WHAT IS EXPECTED: Once you have located the line containing "This screenshot has height=643, width=1023." in the material below, return it exactly along with each line after it through the line containing "Given: Run 'should create the app' test".

* * *

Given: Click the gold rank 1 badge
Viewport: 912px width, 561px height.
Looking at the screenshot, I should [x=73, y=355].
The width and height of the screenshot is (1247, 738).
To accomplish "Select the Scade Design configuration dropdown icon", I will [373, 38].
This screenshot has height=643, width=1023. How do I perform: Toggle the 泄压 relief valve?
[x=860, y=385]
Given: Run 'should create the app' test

* * *

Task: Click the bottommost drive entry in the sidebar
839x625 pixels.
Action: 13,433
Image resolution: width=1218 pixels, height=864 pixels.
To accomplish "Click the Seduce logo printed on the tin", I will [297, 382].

* * *

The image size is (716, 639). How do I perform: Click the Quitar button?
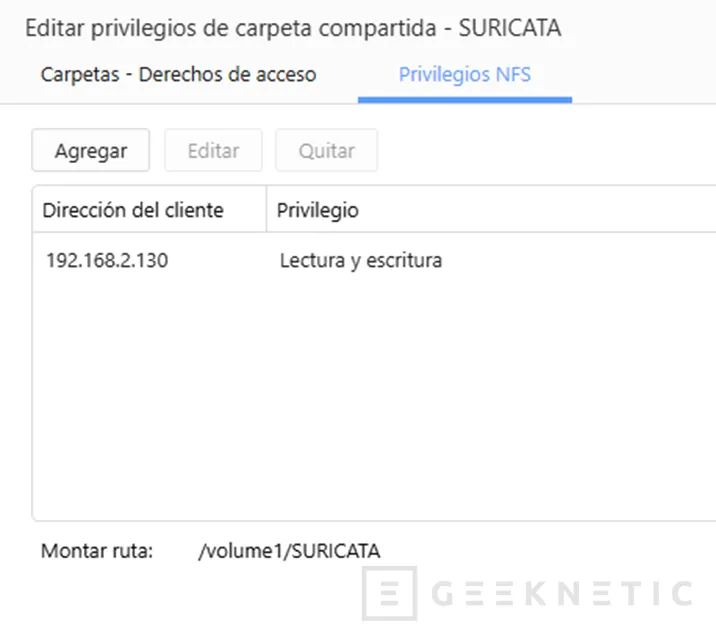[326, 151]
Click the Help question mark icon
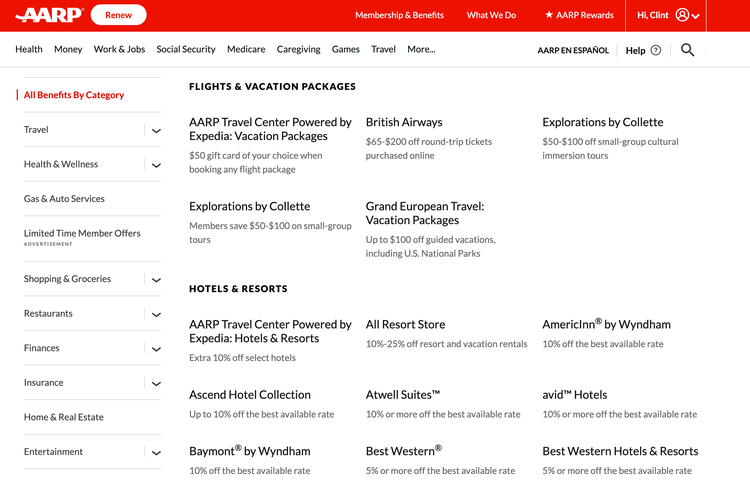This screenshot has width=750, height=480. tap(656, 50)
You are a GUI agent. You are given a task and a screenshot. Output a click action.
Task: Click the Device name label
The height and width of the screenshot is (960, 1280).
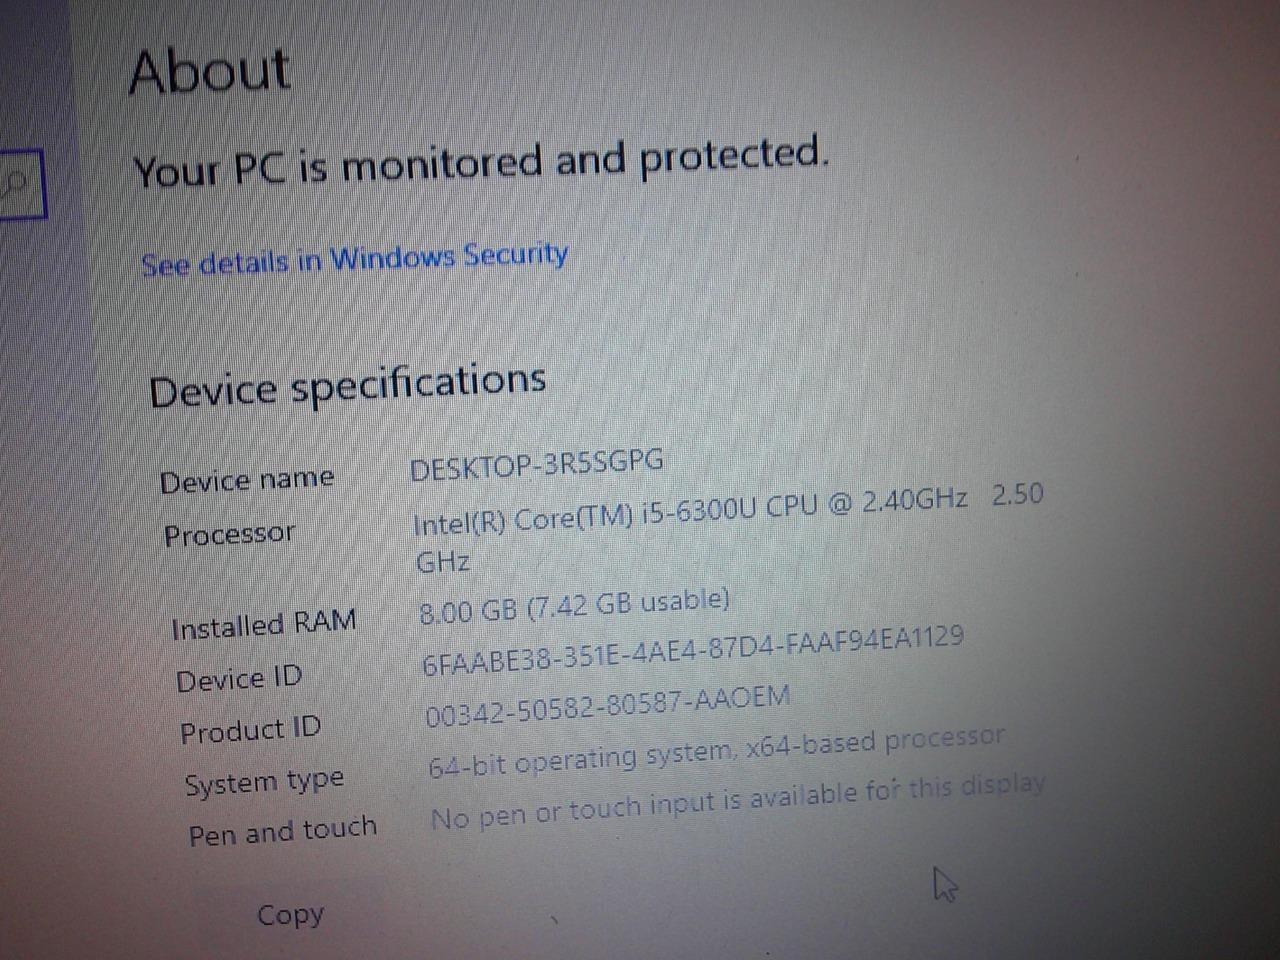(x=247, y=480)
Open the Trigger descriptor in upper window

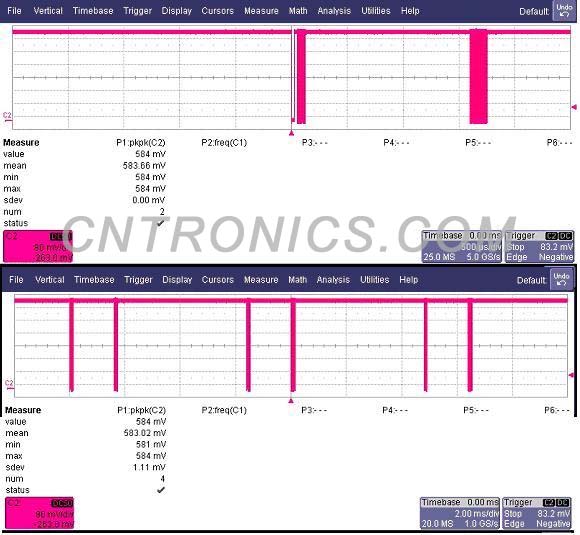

* * *

TASK SOLUTION:
This screenshot has height=643, width=1023. How do I perform: Toggle the 泄压 relief valve?
[x=860, y=385]
Given: Run 'should create the app' test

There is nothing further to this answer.